4 Responses to “Money matters: Tulane reduces merit aid budget, increases need-based financial aid spending”

  1. Susie Silverman on November 9th, 2018 12:58 pm

    I don’t think it’s rught to reduce the “merit based aid”. Two of my kids went to Tulane, and without the merit aid, they couldn’t have gone. I have 4 kids and even though we have many resources that others don’t have, when total vista are $50,000+, this can put a strain on any family.

  2. Elizabeth Lewis on November 9th, 2018 4:38 pm

    As a parent of a student who received a merit based scholarship, she would not be attending Tulane without it.

  3. Jon Horwath on November 10th, 2018 6:10 pm

    Any student on a merit scholarship at Tulane who dislikes this move should have to disclose how much money their parents make. Many of them, myself included, are from suburban upper class families that make $200-300k+ a year. It’s true that we often don’t qualify for financial aid and also cannot afford sticker price, but that is not the same thing as not having options. Most of us are well-off and could have qualified for scholarships at other good schools or gone to respectable state schools. Please don’t prioritize us over families that need the help more.

    In addition, that minority of full scholarship recipients who are NOT from well-off families would easily get into institutions that match 100% need. So they too are not in a crunch.
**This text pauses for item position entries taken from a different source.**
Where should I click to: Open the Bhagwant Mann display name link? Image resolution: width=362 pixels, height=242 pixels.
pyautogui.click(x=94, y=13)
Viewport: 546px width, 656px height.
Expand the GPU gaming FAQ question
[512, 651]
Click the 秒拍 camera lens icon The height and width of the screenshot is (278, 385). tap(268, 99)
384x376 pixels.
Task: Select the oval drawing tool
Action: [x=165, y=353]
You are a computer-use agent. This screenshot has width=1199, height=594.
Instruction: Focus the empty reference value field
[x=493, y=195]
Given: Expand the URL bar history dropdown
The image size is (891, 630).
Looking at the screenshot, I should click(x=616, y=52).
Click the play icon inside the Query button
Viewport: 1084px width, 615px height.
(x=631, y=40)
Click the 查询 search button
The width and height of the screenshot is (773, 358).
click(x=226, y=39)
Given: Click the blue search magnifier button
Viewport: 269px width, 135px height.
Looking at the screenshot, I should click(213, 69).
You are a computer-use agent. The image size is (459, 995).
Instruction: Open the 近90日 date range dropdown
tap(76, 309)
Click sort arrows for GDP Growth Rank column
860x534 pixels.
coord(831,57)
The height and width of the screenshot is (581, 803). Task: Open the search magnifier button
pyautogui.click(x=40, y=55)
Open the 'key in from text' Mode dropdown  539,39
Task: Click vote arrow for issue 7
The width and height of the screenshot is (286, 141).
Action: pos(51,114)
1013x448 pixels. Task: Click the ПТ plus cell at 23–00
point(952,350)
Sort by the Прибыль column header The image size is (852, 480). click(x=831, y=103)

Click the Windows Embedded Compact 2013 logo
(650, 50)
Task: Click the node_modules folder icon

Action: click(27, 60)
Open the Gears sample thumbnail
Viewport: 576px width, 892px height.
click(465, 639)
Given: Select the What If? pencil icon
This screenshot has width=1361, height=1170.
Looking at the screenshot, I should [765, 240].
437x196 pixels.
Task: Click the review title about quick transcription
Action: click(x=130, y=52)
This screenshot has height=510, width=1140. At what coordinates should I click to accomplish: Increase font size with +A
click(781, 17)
  4. JODI Zukoff on November 11th, 2018 12:31 pm

    As a parent of a Tulane grad I think that reducing merit awards is a huge mistake. Tulane attracts very bright students who would most likely go elsewhere without the merit awards. As an independent college counselor I often steer outstanding candidates towards Tulane knowing that they will likely get merit money. While many families can technically “afford” Tulane the price tag, The cost of sending younger siblings to college, and the cost of future graduate programs will make Tulane too expensive without the merit money. This is a mistake.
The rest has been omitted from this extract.